The importance of mathematics is widely recognized. However, because mathematics is a science that studies only the quantitative relationships and spatial forms of its objects, disregarding all other material properties, it often appears in a highly abstract form. This high degree of abstraction does not mean that mathematics is isolated from the real world; on the contrary, it provides broader possibilities for the practical application of mathematics. However, for mathematics to be applied and demonstrate its powerful vitality, it must find a way to build a bridge between the real-world problems it faces and mathematics itself. This means transforming real-world problems into corresponding mathematical problems, then analyzing and calculating these mathematical problems, and finally applying the solutions back to reality to see if they can effectively answer the original real-world problem. This entire process, especially the first step, is called mathematical modeling—establishing a mathematical model for the real-world problem under investigation. Undoubtedly, mathematical modeling is a crucial bridge connecting mathematics and its applications, and an essential path for mathematics to achieve practical application.

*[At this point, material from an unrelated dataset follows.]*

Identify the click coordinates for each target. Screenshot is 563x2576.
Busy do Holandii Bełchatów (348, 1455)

Furthermore, mathematical modeling plays a crucial role in related disciplines and applications. In the 3rd century BC, the ancient Greek mathematician Euclid, building upon the achievements of his predecessors, established Euclidean geometry, a mathematical model of the spatial forms of the real world. This model is highly effective and, despite various important developments, continues to play a vital role today. The three laws of planetary motion, summarized by the German astronomer Kepler based on Tycho Brahe's extensive astronomical observations, were later rigorously proven by Newton using the law of universal gravitation (inversely proportional to the square of the distance), based on the principles of Newtonian mechanics. This is another brilliant example of the success of mathematical modeling. The fundamental differential equations in some important fields of mechanics and physics (such as particle mechanics, electrodynamics, fluid mechanics, and quantum mechanics) are also mathematical models that capture the essence of the discipline, forming the core content and basic theoretical framework of the subject, containing all its important results and possible applications.

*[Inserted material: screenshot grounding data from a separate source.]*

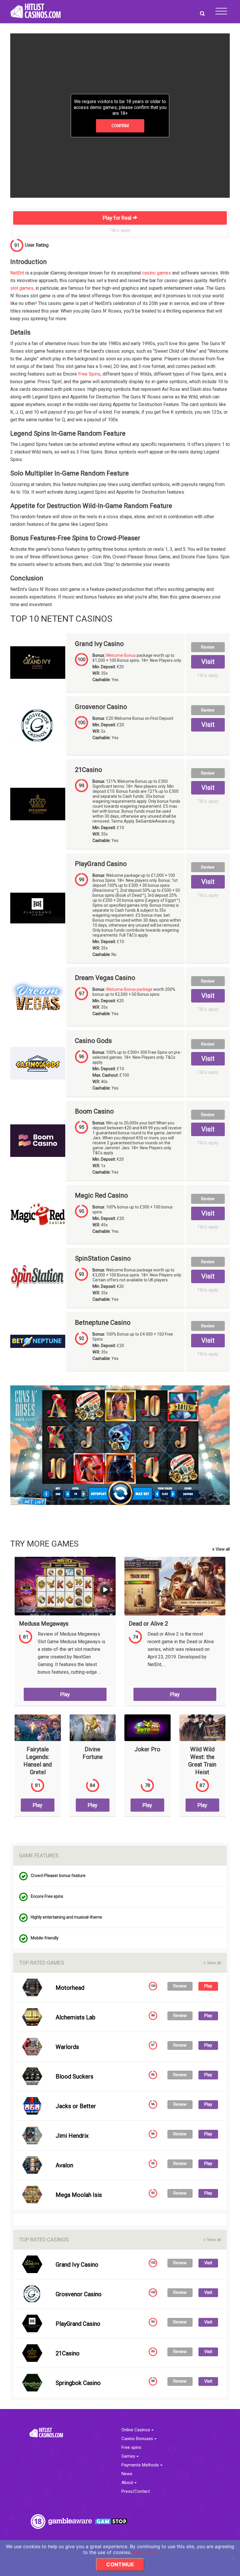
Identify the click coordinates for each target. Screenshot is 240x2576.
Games (128, 2456)
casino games (156, 273)
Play (65, 1694)
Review (208, 647)
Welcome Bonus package (129, 989)
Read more (145, 2552)
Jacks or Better (76, 2106)
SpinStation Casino (103, 1258)
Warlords (67, 2047)
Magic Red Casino (101, 1195)
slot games (21, 288)
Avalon (64, 2165)
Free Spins (89, 374)
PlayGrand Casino (101, 864)
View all (221, 1549)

In the 21st century, the application scope of mathematics has expanded unprecedentedly, extending from traditional fields such as mechanics and physics to various disciplines including chemistry, biology, economics, finance, information technology, materials science, environment, and energy, as well as various high-tech and even social fields. Because the laws governing many new fields are still being explored, mathematical modeling remains a formidable challenge. This not only further highlights the importance of mathematical modeling but also makes it a crucial breakthrough and core component in the development of modern applied mathematics.

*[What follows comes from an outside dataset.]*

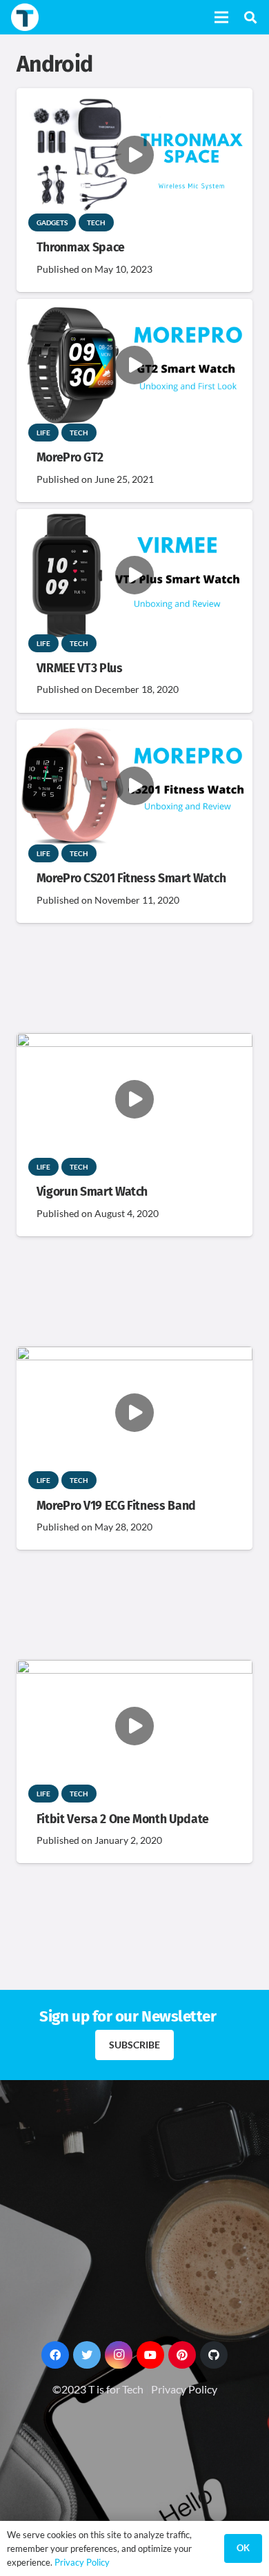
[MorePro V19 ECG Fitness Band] (134, 1355)
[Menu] (221, 17)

Mathematical modeling is not only an essential path for mathematics to be applied, but also a sure way to enlighten the mathematical mind. Mathematics education is essentially a form of holistic education; it should enable students to grasp the spirit and methodology of mathematics, master the essence of the discipline, consciously embrace the influence of mathematical culture, and make mathematics a readily available and invaluable tool throughout their lives. Since the introduction of the "Mathematical Modeling" course in China in 1982 and the annual National Undergraduate Mathematical Modeling Contest in 1992, over the past 30 years, education and competitions related to mathematical modeling have broken down the self-contained and closed nature of traditional mathematics courses, opening a channel and providing an effective way to connect mathematics with the outside world in the teaching process. Through participation in mathematical modeling learning and practice, students personally engage in attempts to apply mathematics to real-world situations, and personally participate in the process of discovery and creation, gaining valuable experiences and firsthand insights that were previously unattainable in the classroom and from books. These activities have inspired their mathematical minds, encouraging them to better apply, appreciate, understand, and love mathematics. They integrate the cultivation and assessment of knowledge, abilities, and qualities, and are open to university students in almost all majors, effectively promoting the cultivation of innovative and outstanding talents. This is the longest-running, largest-scale, and most successful mathematics teaching reform practice in China in recent years, receiving widespread recognition, enthusiastic welcome, and strong support from all sectors of society and teachers and students. The continued flourishing of mathematical modeling education and competitions also fully reflects the importance of mathematical modeling.